Certaines de ces villes s'étant enrichies de la traite ont fait un pas en avant pour commémorer. La ville de Nantes a ouvert un mémorial de l’abolition de l’esclavage en 2012 tandis que La Rochelle a inauguré une statue de Toussaint Louverture en 2015 pour rendre hommage au symbole de l’abolitionnisme haïtien.

Cela pose d'ailleurs la question de savoir pourquoi un odonyme est attribué. S'agit-il d'encenser, de commémorer ou de se souvenir ? Les noms des rues sont-ils le reflet de l'histoire ? Le rôle de l'histoire n'est-il pas de dire la vérité historique et celui des archives n'est-il pas d'entretenir la mémoire au travers de la conservation des sources ? Beaucoup de dirigeants et toutes les dictatures ont tenté de ré-écrire l'histoire en leur faveur et de détruire les archives prouvant le contraire.

Notre façon de voir des héros ou des bourreaux change avec le temps et chaque personnage n'est pas monolithique. Robespierre fut un défenseur de l'abolition de l'esclavage et le principal dirigeant de la terreur. Colbert fut une personnalité centrale du règne du Louis XIV et le rédacteur du code noir.
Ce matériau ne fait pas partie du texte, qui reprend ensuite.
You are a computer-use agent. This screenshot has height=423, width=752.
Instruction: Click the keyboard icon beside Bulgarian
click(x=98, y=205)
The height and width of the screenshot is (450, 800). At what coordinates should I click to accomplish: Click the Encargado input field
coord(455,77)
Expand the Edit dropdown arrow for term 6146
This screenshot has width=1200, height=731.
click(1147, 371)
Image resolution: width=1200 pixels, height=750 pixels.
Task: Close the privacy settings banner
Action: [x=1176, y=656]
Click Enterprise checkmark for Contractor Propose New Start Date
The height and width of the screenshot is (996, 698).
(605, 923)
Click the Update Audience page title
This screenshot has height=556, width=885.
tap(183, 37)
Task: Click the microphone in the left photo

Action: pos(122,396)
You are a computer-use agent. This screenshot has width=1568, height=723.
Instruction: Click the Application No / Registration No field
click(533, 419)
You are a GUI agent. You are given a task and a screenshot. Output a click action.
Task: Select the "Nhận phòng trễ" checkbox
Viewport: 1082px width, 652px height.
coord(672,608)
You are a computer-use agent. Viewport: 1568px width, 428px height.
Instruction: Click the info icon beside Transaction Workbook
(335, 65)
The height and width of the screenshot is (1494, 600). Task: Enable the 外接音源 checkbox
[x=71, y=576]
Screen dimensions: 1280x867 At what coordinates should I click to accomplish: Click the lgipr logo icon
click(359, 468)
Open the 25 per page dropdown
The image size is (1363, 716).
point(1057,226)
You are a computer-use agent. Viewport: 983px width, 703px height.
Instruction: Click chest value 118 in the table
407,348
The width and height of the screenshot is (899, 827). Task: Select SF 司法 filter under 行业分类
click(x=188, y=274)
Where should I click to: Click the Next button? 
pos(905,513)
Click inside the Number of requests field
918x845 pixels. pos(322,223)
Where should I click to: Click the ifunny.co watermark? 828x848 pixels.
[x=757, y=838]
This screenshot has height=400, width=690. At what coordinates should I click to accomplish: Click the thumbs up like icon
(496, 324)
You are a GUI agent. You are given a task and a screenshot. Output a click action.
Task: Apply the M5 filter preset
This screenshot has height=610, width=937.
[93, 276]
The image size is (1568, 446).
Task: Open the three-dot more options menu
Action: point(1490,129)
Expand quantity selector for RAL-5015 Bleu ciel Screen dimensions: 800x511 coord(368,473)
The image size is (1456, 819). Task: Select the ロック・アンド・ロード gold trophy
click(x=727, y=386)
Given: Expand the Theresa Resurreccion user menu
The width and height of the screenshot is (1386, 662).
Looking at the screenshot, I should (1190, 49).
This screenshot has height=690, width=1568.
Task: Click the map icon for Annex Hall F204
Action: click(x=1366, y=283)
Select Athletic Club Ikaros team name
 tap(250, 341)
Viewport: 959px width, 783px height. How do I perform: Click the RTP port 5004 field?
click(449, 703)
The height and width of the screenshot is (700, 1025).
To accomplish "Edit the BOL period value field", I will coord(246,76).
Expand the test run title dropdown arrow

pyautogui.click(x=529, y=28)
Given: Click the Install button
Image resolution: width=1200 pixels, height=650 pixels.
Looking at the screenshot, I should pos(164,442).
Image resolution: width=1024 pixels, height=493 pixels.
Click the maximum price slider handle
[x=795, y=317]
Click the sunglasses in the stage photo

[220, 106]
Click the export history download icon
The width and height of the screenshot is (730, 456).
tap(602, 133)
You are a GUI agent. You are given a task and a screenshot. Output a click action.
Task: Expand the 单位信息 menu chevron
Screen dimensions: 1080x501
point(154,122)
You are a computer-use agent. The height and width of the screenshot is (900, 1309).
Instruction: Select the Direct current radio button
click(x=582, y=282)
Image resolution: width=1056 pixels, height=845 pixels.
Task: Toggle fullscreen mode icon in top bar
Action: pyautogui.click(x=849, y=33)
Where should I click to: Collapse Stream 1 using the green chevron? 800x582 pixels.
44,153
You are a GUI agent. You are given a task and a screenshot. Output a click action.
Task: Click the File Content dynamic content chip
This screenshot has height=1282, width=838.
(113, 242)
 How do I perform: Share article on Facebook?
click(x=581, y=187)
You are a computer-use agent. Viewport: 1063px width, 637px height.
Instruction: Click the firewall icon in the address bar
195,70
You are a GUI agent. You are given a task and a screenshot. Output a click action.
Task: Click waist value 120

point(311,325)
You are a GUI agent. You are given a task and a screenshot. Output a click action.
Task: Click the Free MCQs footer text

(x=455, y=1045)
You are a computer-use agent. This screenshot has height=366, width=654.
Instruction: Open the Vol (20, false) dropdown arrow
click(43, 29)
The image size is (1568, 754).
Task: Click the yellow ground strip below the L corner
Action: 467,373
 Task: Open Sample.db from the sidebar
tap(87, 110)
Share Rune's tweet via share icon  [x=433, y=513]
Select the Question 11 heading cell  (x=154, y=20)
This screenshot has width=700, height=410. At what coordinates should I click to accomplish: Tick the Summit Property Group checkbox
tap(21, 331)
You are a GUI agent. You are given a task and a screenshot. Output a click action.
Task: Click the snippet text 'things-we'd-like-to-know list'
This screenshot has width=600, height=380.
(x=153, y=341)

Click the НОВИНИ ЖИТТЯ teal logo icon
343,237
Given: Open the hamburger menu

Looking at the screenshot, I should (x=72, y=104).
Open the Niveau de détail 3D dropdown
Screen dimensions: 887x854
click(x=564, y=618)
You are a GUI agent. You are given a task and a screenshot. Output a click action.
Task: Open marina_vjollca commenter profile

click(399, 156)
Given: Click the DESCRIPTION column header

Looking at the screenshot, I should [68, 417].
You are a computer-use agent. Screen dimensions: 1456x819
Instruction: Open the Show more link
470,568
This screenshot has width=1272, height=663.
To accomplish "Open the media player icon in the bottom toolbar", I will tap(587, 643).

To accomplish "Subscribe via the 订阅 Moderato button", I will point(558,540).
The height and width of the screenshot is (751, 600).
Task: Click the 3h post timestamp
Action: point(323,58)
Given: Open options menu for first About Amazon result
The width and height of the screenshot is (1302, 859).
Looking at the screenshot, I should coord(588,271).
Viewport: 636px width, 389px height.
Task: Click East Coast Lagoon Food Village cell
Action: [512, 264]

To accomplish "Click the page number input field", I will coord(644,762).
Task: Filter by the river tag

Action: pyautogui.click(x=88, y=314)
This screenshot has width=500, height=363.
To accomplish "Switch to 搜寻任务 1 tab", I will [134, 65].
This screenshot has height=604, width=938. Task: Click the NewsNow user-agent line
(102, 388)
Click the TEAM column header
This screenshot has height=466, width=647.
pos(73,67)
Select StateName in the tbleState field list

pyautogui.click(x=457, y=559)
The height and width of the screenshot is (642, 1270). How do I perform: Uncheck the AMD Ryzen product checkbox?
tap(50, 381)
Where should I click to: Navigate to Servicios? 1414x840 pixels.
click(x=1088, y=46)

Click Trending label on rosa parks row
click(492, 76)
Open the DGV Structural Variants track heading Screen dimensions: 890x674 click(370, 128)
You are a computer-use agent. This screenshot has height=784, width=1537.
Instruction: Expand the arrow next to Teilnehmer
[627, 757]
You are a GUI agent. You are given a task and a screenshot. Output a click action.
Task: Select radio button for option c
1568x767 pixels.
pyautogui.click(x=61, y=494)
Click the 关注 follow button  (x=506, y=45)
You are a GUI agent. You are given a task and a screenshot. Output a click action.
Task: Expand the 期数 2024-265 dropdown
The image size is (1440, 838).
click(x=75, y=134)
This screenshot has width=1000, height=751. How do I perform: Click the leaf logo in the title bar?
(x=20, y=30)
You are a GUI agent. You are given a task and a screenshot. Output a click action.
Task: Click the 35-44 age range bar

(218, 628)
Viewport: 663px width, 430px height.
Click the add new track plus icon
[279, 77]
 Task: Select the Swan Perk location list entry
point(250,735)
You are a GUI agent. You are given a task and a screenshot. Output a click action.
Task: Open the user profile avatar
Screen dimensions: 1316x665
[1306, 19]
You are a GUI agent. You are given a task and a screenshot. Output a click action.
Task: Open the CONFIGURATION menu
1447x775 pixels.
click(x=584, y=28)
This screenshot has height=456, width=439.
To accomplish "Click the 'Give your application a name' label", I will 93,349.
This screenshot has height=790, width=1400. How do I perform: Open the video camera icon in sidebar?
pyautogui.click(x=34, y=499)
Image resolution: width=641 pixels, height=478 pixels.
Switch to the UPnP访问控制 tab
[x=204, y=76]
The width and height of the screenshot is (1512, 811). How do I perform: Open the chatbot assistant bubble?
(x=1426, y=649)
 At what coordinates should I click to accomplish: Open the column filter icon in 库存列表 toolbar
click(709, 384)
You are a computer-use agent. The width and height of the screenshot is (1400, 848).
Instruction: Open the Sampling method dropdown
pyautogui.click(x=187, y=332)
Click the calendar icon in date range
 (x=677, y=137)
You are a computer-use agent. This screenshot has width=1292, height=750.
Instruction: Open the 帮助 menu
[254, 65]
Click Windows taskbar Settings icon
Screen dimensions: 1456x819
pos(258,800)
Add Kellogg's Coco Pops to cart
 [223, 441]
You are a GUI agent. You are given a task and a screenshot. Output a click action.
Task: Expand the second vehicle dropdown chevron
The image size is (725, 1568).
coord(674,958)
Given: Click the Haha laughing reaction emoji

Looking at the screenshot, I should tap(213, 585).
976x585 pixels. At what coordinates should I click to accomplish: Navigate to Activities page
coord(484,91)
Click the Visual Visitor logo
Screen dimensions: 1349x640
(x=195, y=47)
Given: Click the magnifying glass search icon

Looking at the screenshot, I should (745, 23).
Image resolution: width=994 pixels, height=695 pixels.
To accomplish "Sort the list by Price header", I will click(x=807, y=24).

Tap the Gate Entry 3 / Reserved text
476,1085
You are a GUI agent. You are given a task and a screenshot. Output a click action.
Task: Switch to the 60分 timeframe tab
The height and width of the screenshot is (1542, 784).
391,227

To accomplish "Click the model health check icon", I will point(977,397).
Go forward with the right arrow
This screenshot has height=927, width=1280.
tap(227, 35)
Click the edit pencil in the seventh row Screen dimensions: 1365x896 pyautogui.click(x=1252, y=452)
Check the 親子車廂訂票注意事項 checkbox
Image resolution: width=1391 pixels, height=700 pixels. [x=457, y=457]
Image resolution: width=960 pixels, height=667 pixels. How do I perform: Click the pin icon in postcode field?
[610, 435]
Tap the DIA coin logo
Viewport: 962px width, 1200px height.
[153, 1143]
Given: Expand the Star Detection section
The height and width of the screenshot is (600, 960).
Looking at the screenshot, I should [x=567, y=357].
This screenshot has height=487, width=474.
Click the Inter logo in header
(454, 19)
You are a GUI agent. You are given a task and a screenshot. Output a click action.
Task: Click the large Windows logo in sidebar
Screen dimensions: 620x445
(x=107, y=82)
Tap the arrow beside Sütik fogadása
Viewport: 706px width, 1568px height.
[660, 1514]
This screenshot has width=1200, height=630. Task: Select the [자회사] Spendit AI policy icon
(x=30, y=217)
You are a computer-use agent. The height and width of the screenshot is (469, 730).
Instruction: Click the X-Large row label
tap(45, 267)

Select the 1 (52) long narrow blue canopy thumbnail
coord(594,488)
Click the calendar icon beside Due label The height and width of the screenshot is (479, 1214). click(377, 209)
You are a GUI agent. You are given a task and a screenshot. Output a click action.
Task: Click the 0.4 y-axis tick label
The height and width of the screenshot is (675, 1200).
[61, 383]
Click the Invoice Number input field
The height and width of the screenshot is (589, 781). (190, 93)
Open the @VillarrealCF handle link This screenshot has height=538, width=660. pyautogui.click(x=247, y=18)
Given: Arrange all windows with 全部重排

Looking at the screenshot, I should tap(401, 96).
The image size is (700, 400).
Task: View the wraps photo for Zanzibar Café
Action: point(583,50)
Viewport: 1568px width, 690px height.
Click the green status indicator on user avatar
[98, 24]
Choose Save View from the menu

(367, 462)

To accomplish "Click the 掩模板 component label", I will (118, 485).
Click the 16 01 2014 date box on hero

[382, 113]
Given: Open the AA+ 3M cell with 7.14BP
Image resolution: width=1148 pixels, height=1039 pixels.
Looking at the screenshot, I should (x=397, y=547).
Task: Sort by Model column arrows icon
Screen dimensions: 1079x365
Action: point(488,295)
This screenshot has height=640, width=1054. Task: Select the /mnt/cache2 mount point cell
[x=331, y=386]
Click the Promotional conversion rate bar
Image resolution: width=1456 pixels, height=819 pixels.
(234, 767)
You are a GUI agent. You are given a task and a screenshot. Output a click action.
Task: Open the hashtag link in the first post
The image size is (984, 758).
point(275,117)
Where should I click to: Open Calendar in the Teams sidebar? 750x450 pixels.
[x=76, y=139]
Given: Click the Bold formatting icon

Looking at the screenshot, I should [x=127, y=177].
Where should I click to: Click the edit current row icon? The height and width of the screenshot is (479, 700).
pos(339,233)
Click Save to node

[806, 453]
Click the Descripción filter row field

Doit-on effacer tout un passé au nom des erreurs de ces personnages ? Le débat est ouvert.

*** Addendum du 18/09/2017 ***

Philippe Dagen dans son enquête "Lee de douleur" publiée le samedi 9 septembre 2017 dans le journal Le Monde, précise quelques points qu'il me semble intéressant de partager avec vous.

  • L"enjeu symbolique du statutaire a conduit au démantèlement des 5000 statues de Lénine en Ukraine par exemple sans parler de celles de Saddam Hussein à Bagdad, dont la plus grande fut démolie en direct à la télévision le 9 avril 2003.
  • La place du statutaire dans l'espace public américain est différent de ce qu'il est en France : un des moments fondateurs de l'indépendance américaine est la démolition de la statue de George III roi d'Angleterre à Bowling Green dans le sud de Manhattan, le 9 juillet 1776.
  • La statue équestre de Charlottesville fut conçue en 1924, 54 ans après la mort de Lee et inaugurée lors d'un congrès du groupe "The sons of Confederate veterans". C'est un peu comme si en France on avait érigé des statues de Pierre Laval ou Jacques Doriot 20 ans après Vichy.